Oyunumuz, ilk oyunun tam anlamıyla devamını konu alıyor. Syberia denen adayı bulma çabaları, ilk oyundan hatırladığımız yaşlı adam ve yeni karakterlerle birlikte, maceralarımıza kaldığımız yerden devam ediyoruz. Yine birbirinden değişik mekanlarda bulunacağız, çok değişik karakterlerle tanışacağız ve bazen zor bazen de kolay bulmacalar çözeceğiz.

Syberia 2, ilk oyundan bu yana çok fazla gelişmemiş. Görsel olarak geliştiği belli. Oyunun mantığı korunmuş, üzerine birşeyler eklenmiş. Inventory sistemi, arayüz, kontroller, bulmaca çözümü, nesnelerin kullanımı aynı. Hemen her adventure oyununda da aynı bunlar zaten. Syberia’ya özel cep telefonu olayı, bu oyunda da var. Arada gelen aramalara cevap vermemiz gerekiyor. Ama, Kate sayesinde, konuşmalar fazla uzun sürmüyor.

Syberia, ilk dakikadan beri bana çok yaratıcı bir oyun gibi gelmişti. Oyunda ilerledikçe, bu fikrimi onaylarcasına oyun beni çok eğlendiriyordu. Oyunun ana menüsü bile mükemmeldi. Syberia 2’de aynı şekilde, çok yaratıcı konusu, eşsiz çevre güzelliği ve başarılı yaratılmış karakterleriyle, diğer adveture oyunları arasından kendini sıyıracak. Gerçi, bu sıralar çıkacak adventure oyunları teker teker iptal ediliyor, o da ayrı bir konu.

Syberia’da, ziyaret ettiğiniz heryer, ayrı bir güzellikte modellenmiş. Grafikler yine aynı mantıkla oluşturulmuş. Karakterler 3D ve arka planlar 2D. Ama bu sefer, ilk oyundan bir adım ileri gidilmiş. Karakterler daha detaylı çizilmişler, hareketleri daha gerçekçi olmuş. Yaptıkları hareketlerin çeşitliliği artırılmış. Boş durduklarında bile yaptıkları hareketlere yenileri eklenmiş ve çevreyle bağlantılı hale getirilmiş. Arka planlar da 2D olduğundan, detay olarak çok kaliteli yapılabilmiş. Çok uzak yerlerde bile maksimum detay kullanılmış. Gölgelendirmeler, bitkilerin rüzgarda hareket etmesi gibi detaylara dikkat edilmiş. Ayrıca, açık mekanlarda, etrafta dolaşan hayvanlar da var. Bunlarla bir alakanız olmuyor tabi, sadece dekor olsun diye kullanılmış. Ama atmosferi tamamladıklarından emin olabilirsiniz.

Verilen Bilgiler:
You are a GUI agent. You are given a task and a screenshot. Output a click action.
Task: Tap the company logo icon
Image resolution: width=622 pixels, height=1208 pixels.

Görev Gereksinimleri:
a) Syberia 2 incelemesinden "Syberia 2, ilk" ile başlayıp "fazla uzun sürmüyor." ile biten kısmı olduğu gibi alıntılayın.
b) Syberia 2 incelemesine göre oyundaki arka planlar neden çok ayrıntılı yapılabilmiştir? Bir ile üç cümle arasında açıklayın.

Beklenen Çıktılar:
a)
Syberia 2, ilk oyundan bu yana çok fazla gelişmemiş. Görsel olarak geliştiği belli. Oyunun mantığı korunmuş, üzerine birşeyler eklenmiş. Inventory sistemi, arayüz, kontroller, bulmaca çözümü, nesnelerin kullanımı aynı. Hemen her adventure oyununda da aynı bunlar zaten. Syberia’ya özel cep telefonu olayı, bu oyunda da var. Arada gelen aramalara cevap vermemiz gerekiyor. Ama, Kate sayesinde, konuşmalar fazla uzun sürmüyor.

b) İncelemeye göre arka planlar 2D olduğu için detay bakımından çok kaliteli yapılabilmiştir.